You post this above  BS many times   Monte.      The story of Iran over the past 80 years is tragic------a tight-rope walk by the IRANIAN  "ROYAL FAMILY"   between 
Islamo Nazism,    Russian Imperialism and   US/British modernity ------ended in
1979 with the triumph of islamo Nazism-------actually AIDED by RUSSIAN 
IMPERIALISM


----------



## mamooth (Mar 3, 2016)

Andylusion said:


> [Now....    fool me once, shame on them.   Now if we are fooled again, whose fault is it?     Because we on the right, are not buying this completely.

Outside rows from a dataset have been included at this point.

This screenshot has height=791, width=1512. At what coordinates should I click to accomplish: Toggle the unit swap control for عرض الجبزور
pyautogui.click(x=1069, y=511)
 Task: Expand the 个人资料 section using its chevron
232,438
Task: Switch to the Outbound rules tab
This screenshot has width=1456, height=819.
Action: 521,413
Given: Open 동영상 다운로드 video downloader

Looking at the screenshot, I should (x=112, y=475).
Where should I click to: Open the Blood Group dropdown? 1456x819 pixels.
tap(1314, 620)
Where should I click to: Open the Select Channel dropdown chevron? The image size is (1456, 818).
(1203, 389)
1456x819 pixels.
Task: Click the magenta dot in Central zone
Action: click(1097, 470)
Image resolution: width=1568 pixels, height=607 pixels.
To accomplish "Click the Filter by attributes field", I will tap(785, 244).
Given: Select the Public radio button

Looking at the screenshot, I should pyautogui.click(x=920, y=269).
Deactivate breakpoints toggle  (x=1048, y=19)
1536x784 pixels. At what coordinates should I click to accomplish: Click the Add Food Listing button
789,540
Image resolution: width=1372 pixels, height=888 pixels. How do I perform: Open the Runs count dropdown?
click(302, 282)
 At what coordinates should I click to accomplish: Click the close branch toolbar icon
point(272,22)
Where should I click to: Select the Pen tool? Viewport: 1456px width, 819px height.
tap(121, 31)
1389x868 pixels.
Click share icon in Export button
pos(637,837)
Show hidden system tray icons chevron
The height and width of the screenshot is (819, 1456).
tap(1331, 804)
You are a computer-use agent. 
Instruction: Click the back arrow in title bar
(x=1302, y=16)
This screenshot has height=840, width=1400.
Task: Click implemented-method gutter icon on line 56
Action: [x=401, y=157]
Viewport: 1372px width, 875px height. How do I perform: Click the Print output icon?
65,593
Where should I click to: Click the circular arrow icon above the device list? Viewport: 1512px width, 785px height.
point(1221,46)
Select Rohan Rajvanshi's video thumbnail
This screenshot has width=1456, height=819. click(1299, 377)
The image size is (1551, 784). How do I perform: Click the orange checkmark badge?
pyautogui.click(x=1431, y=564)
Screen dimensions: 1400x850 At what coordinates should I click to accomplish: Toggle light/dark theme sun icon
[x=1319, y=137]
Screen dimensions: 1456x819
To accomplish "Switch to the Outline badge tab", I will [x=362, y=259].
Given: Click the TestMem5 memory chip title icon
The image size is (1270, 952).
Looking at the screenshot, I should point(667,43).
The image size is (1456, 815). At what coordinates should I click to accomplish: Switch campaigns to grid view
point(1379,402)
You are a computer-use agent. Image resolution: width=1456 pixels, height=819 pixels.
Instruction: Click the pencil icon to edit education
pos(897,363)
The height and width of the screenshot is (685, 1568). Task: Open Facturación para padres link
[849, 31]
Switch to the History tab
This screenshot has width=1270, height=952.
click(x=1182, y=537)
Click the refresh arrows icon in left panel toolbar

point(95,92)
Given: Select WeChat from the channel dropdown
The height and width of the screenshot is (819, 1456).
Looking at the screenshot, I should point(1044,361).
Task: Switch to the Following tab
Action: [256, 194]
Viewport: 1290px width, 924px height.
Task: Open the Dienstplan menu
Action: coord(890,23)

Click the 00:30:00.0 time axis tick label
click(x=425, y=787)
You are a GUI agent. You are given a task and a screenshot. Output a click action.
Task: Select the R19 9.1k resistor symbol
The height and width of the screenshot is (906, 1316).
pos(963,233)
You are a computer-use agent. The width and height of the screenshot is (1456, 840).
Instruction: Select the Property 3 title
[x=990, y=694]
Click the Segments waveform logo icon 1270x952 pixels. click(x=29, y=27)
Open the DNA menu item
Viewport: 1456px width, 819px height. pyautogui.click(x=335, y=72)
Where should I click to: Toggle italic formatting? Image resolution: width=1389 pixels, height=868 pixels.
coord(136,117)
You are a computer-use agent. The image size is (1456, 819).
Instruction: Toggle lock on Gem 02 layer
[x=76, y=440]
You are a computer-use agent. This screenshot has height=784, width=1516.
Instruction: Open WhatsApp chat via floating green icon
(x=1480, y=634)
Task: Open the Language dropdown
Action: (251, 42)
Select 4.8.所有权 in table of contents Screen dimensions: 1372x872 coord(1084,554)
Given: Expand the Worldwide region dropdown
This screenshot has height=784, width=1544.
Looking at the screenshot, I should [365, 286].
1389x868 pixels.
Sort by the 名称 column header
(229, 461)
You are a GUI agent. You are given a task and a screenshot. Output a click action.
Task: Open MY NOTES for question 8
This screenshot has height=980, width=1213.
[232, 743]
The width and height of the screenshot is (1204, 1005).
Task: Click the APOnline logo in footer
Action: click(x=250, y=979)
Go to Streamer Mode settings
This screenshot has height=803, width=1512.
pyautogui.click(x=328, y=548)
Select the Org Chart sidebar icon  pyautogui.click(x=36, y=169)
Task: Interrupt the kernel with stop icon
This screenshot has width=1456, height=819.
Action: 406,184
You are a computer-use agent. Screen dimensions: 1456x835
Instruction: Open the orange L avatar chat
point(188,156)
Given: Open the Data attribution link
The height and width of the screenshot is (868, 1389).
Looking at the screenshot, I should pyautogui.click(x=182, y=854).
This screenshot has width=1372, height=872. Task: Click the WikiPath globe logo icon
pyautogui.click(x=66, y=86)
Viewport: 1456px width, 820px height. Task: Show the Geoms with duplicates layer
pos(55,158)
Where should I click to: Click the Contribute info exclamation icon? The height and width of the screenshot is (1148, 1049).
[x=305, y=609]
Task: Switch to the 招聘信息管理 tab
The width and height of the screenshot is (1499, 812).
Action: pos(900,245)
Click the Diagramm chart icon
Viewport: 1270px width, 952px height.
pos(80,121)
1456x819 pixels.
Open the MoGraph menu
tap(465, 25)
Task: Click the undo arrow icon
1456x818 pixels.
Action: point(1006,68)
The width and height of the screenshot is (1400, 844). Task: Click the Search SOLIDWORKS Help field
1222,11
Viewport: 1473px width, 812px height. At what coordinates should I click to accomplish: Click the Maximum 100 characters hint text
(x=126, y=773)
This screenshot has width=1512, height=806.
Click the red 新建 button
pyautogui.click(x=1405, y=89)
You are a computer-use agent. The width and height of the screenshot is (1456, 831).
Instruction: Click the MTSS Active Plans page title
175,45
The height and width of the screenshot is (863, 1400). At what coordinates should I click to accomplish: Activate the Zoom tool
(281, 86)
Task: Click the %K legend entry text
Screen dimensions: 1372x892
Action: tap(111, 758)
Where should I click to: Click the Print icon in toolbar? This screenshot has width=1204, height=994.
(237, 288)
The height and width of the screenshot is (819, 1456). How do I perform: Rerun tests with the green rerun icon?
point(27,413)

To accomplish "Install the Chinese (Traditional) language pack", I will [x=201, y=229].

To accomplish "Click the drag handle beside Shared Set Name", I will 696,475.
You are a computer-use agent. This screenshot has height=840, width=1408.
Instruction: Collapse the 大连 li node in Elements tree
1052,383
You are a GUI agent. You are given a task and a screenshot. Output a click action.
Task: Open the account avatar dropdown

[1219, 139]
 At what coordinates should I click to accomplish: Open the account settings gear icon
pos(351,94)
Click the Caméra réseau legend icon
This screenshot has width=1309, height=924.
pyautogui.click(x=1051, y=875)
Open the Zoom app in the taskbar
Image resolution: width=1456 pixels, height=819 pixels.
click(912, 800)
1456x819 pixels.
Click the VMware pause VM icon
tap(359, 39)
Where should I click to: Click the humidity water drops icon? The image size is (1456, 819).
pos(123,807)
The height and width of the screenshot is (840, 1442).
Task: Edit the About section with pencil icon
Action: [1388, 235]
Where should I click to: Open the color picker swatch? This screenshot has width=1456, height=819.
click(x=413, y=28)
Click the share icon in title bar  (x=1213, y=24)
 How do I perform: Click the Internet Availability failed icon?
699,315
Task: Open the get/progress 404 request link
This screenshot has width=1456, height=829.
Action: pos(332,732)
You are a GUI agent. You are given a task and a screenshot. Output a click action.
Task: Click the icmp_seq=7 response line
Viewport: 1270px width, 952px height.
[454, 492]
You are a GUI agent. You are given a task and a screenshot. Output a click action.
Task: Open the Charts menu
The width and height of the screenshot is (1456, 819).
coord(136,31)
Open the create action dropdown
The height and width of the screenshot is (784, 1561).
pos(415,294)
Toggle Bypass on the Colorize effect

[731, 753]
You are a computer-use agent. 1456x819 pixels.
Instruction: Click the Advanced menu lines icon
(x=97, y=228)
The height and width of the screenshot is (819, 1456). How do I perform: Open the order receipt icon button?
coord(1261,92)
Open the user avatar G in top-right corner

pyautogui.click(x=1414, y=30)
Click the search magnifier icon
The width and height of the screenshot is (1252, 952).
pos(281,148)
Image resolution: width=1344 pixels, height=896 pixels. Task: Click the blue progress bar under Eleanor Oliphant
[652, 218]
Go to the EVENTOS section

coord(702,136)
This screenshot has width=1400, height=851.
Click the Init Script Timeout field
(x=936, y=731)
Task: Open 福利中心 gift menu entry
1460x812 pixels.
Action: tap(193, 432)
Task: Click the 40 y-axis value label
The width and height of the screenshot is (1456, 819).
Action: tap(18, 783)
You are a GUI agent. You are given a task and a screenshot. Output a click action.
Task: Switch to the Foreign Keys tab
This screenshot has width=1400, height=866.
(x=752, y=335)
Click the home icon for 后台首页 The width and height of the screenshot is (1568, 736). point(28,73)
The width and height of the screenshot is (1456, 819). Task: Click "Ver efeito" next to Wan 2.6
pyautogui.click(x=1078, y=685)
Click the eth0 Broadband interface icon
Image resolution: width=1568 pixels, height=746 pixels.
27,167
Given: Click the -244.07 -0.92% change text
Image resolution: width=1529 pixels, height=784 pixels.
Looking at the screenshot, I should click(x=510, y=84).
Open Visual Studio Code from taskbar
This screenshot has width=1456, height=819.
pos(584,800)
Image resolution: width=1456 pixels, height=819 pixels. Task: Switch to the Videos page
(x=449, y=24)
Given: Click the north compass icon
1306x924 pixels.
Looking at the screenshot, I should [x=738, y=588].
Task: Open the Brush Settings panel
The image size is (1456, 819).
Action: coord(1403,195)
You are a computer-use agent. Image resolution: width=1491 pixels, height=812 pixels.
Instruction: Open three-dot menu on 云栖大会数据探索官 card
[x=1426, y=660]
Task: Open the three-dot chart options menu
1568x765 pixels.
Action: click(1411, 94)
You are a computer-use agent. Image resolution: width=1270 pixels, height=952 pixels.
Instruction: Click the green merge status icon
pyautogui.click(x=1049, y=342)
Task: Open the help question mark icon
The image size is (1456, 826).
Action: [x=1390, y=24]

You bought the myth that Clinton messed up, even though it was entirely Bush's aggressive bumbling that allowed NK to get nukes. Hence, it appears getting fooled many times is your specialty.

The obvious lesson of NK is the USA should never, ever elect another Republican president, being how all modern Republicans are catastrophically inept at foreign policy.

Look at Iran here. Moderates score big gains, entirely because of Obama. Big progress is made in turning Iran into an ally. It's yet another Democratic foreign policy success. If we elect a Republican, that Republican president will do something monumentally stupid to undo all that progress. After all, the bloodthirsty Republican base actively desires WW3 so that Jeebus will come back. It's very difficult to see any difference between the American and Iranian hardline conservatives.


----------



## Andylusion (Mar 4, 2016)

mamooth said:


> Andylusion said:
> 
> 
> > [Now....    fool me once, shame on them.   Now if we are fooled again, whose fault is it?     Because we on the right, are not buying this completely.
> ...



LOL!

That was so pathetic of a claim... I'm not even going to dignify it with thought out response.  I'm just going to laugh.

LOL!


----------



## rhodescholar (Mar 10, 2016)

Davros said:


> Iran election: Moderates poised to make gains - CNN.com
> 
> To all the warmongers who want to "tear up" the Iran deal: You are fools.
> 
> ...



You keep lapping up the propaganda, dimwit:

Iranian Elections: The "Reformers" Didn't Win

Iran's Sham Elections Were Not A Victory for Reformers or Moderates


----------



## montelatici (Mar 21, 2016)

The propaganda that the fake Rhodes scholar posts is more than hilarious.


----------